United Healthcare (UNH) has offered, by letter, to acquire Aetna. This is not a surprise as the healthcare industry has been one of the most active in terms of mergers, acquisitions, spinoffs, and consolidations. Acquisitions are occurring on a global basis as demonstrated in the recent Walgreens/Boots (WBA) merger bringing an American and British pharmacy together.
The mergers are not without complications in terms of players and timing. Just a week ago Aetna (AET) was talking about acquiring Humana (HUM). The current discussions with United Healthcare Group could become interesting if Humana is also in play at the same time.
This is one of the many reasons breakup fees are placed into a pre-merger contract. Just because two enterprises have agreed to merge does not mean the deal will be consummated. Regulators might object, foreign governments may reject the transaction and other enterprises, both private and public can become an uninvited guest.
The United Healthcare Group/Aetna discussion involves two entirely different size enterprises. United Healthcare has a market capitalization of over $113 billion while Aetna is half that size at $42 billion. United Healthcare will clearly be the surviving entity. The offer is only in the form of a letter at this point but I am sure telephone calls are being made right now.
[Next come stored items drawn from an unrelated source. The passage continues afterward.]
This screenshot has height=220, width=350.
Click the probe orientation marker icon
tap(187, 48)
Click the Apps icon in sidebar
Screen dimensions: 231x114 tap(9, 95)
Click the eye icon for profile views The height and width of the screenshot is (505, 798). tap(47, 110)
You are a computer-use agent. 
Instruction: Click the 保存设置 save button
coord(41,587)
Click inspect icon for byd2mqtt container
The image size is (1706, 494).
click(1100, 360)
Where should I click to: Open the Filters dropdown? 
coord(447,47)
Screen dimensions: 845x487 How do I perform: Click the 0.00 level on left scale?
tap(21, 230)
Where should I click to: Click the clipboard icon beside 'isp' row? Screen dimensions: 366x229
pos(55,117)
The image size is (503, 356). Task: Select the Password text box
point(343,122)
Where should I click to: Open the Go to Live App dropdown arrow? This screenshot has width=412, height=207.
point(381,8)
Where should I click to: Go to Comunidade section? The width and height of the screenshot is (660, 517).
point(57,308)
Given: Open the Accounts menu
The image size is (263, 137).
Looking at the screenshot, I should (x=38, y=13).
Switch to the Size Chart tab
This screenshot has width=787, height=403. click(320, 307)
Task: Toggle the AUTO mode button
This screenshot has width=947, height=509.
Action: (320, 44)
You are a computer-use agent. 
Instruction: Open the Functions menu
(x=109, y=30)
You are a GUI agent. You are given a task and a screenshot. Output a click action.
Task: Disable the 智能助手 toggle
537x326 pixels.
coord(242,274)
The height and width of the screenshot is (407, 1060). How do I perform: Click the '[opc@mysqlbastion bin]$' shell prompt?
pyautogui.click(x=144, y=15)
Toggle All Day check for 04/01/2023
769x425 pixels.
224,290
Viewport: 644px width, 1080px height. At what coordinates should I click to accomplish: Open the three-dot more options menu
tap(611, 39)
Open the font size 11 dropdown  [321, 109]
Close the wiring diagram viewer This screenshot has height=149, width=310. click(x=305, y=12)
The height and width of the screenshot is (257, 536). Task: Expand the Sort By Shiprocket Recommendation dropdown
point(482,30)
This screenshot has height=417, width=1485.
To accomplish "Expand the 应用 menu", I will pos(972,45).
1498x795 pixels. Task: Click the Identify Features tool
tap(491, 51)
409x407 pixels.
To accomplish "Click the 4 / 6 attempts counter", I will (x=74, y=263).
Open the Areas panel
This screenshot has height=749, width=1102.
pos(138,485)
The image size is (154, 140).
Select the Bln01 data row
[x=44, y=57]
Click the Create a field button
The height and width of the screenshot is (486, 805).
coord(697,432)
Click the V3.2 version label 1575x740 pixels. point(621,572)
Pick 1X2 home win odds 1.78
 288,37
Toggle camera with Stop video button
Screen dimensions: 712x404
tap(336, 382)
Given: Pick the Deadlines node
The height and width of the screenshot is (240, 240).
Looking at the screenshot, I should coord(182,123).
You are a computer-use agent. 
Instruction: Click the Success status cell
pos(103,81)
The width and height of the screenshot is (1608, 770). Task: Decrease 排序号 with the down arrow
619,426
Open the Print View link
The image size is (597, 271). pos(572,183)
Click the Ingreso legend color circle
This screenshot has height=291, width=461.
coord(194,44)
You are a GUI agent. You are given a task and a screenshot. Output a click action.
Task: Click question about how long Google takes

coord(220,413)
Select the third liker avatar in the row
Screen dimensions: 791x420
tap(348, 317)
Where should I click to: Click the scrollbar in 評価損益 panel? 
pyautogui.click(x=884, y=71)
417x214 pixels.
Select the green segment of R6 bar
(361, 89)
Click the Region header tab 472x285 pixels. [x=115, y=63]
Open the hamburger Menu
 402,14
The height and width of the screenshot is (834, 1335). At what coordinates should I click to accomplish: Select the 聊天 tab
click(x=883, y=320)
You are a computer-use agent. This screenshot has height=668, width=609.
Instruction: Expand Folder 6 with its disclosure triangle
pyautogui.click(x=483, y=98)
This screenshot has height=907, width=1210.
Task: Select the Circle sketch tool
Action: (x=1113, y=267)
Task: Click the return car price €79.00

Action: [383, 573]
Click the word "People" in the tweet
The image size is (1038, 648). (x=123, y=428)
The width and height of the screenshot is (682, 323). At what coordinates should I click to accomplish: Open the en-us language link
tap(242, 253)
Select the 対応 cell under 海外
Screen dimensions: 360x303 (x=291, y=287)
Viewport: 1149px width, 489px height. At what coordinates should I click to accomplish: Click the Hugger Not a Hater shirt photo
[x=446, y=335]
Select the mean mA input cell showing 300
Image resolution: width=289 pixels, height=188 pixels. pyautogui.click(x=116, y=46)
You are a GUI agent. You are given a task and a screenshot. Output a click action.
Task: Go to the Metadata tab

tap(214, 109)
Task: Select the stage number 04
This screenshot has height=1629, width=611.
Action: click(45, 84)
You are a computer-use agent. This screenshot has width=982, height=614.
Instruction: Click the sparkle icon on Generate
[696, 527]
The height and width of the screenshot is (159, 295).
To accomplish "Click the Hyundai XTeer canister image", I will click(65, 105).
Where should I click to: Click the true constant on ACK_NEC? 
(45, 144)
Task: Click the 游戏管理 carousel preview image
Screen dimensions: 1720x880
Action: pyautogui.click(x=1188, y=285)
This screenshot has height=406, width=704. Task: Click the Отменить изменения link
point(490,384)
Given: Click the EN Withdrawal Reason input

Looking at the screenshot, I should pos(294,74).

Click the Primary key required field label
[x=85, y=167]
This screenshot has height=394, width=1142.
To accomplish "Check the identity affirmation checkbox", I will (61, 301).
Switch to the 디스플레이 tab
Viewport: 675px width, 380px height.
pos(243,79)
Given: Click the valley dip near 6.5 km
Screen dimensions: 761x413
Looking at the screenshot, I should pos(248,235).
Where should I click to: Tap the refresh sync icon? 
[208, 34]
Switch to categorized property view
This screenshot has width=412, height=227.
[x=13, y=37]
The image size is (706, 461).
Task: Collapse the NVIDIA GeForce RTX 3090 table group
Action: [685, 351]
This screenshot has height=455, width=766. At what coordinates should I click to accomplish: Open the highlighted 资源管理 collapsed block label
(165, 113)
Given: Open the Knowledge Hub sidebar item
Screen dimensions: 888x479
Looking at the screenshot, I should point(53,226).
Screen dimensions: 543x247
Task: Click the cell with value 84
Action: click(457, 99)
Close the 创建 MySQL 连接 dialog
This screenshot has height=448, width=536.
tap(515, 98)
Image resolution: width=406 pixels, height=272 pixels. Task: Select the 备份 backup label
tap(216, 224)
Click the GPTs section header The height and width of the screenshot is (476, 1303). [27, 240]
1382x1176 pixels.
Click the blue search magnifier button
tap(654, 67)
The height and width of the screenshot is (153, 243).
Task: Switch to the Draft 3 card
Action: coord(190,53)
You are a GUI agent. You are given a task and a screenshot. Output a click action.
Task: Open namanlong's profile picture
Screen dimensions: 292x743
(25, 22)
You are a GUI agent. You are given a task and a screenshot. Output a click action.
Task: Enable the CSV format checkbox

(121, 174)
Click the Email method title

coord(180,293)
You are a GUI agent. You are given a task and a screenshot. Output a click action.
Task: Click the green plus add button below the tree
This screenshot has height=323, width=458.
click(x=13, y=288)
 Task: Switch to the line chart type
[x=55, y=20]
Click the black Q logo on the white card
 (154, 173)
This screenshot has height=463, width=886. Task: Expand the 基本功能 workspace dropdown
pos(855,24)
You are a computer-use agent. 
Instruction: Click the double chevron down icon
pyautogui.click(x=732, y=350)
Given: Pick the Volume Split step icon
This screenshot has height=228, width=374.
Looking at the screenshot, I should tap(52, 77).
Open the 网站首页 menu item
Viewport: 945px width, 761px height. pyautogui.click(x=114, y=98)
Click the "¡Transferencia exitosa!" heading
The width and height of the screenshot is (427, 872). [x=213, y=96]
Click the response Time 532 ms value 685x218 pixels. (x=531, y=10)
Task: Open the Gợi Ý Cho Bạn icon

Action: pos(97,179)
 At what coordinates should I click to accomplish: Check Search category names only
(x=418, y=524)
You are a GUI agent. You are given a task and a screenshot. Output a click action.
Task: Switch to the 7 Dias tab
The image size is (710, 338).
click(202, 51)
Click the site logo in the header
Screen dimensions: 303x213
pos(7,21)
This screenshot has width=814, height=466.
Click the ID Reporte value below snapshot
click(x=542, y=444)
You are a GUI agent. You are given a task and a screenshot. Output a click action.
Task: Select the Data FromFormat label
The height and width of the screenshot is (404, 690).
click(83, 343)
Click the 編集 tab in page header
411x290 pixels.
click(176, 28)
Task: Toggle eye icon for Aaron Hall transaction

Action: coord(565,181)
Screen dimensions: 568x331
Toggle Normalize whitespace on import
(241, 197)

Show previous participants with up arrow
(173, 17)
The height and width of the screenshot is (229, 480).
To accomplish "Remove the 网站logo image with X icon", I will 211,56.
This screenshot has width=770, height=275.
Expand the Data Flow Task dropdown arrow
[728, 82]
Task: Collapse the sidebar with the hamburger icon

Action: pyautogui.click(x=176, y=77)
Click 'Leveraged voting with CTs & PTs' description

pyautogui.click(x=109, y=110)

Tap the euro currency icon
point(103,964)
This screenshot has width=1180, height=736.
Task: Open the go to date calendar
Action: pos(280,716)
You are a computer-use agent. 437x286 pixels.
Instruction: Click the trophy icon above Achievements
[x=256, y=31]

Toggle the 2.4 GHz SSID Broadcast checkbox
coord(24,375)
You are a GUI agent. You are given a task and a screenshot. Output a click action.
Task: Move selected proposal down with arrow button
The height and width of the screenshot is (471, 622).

In terms of valuation, United Healthcare is trading at 156% of fair value. In the closing months of 2014 the stock continued to climb well above the fair valued range top of $100.75. Much of the climb has been fueled by constant discussions of mergers and acquisitions. At the current level of 156% of fair value, management is dealing with a valuable commodity, the stock price.
Ideally the target for United Healthcare would be an undervalued enterprise. This would be effectively using a higher valued currency, an overvalued stock, to buy another currency at a deep discount, an undervalued stock. That would be ideal. We always do not get an ideal arrangement but what would be considered good? Any acquisition where the target is at fair value or below, would be considered good. An “OK” deal might be one where the target acquisition would be below the valuation of the acquiring enterprise.
In this case, United Healthcare is at 156% valuation and Aetna is at 160% valuation.
This is the opposite of what would be considered ideal, good, or even interesting. United Healthcare is using an inflated value to acquire an enterprise that is even more inflated. It is doubtful the combined company will reach the promised savings levels, expanded market share or expanded revenue activity that will result in added value. Now may be an excellent time to capitalize on the overvaluation in both stocks and look for an undervalued security.